Reasons to support State Question 1
● Though Maryland law provides statutory protection for abortion care, Marylanders currently lack broad constitutional protections that would guarantee abortion access and protect reproductive freedom from potential encroachment by the legislature, a Governor, or the courts at some future date. Constitutional protections would grant Marylanders a higher level of security for these rights into the future.
● With an uncertain federal outlook and a Supreme Court that has already shown itself hostile to reproductive freedom after Dobbs, states around the country are acting on reproductive freedom and abortion. While some states seek draconian controls on reproductive health care, Maryland should act to protect our rights and ensure they can’t be curtailed in the future.
● Reproductive autonomy—the power to make and act on decisions about your reproduction—is central to how people shape their lives. Government control of reproductive capacity has long persisted as a tool to subordinate women, people of color, people of lower economic means, and other historically marginalized groups. This amendment protects against that type of encroachment in perpetuity.
● For centuries, our nation’s laws enforced women’s second-class status. Laws and policies perpetuated stereotypes about women’s proper role in society. They enforced their second-class status in myriad ways, including limiting women’s ability to own property, vote, pursue an education, work, and participate fully in civic life. Since Dobbs, hundreds of regressive laws have been passed around the country that take away reproductive freedom but also seek to reinstate a second-class status for women. This amendment would ensure that never happens in Maryland.
Reasons to oppose State Question 1
There are several arguments that could be made in opposition to this constitutional amendment:
● Some may argue that Maryland state law already provides sufficient statutory protection for abortion care and therefore the extension of state constitutional protection is unnecessary to safeguard reproductive freedom.
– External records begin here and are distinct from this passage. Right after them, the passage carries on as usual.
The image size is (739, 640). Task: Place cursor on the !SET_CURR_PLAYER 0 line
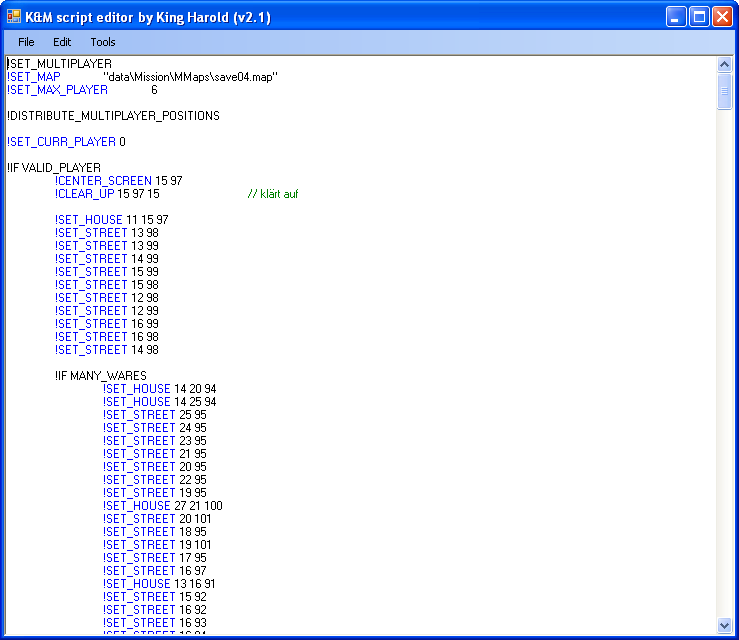(x=66, y=142)
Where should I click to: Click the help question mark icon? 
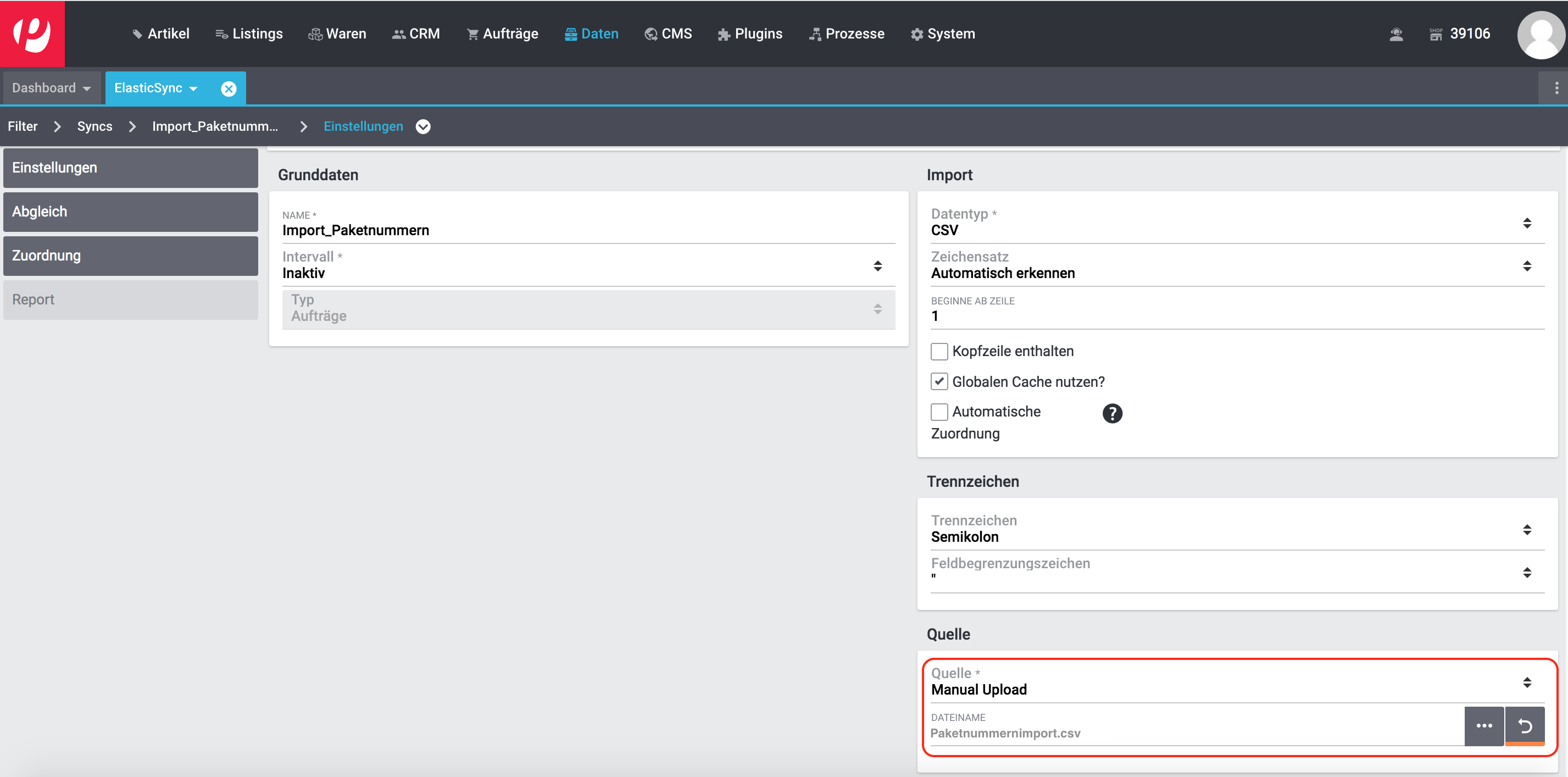tap(1111, 413)
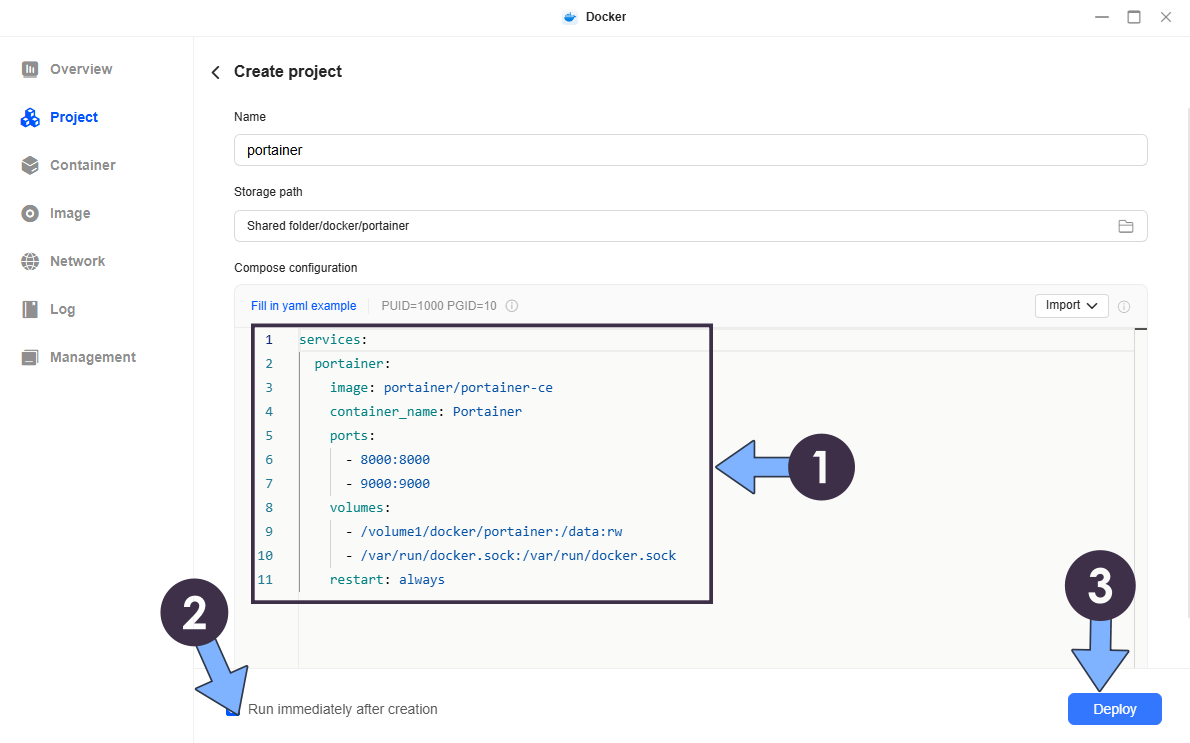1190x743 pixels.
Task: Click the compose editor vertical scrollbar
Action: point(1141,500)
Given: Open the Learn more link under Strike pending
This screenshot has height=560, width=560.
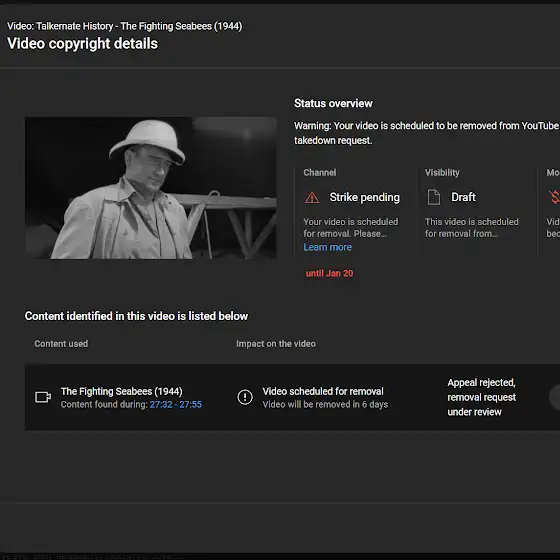Looking at the screenshot, I should (x=328, y=247).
● Some who believe the amendment is unnecessary to protect reproductive rights might also argue that the effort to pass it is more about the politics of the issue than the protection of reproductive rights which are already well defended in Maryland.
● Some may argue that if the Democratic party take’s an affirmative position on this amendment it unnecessarily risks alienating certain voters whose values and beliefs are otherwise consistent with most Democrats in other areas, but who disagree with the proposed amendment – and that could impact potentially close elections for certain offices.
● Some may argue that the term “reproductive freedom” is too undefined for an amendment of this type.
Reason to be neutral on State Question 1:
Democratic Party officials at all levels have expressed support for the proposed constitutional
amendment. However, if a majority of the local precinct officials did not feel comfortable supporting the amendment it would be better to vote to be neutral on the ballot question than to oppose the principles of reproductive freedom supported by Democrats nationwide and across Maryland, as reflected by the amendment’s support by Governor Moore and its broad support by Democrats in the General Assembly.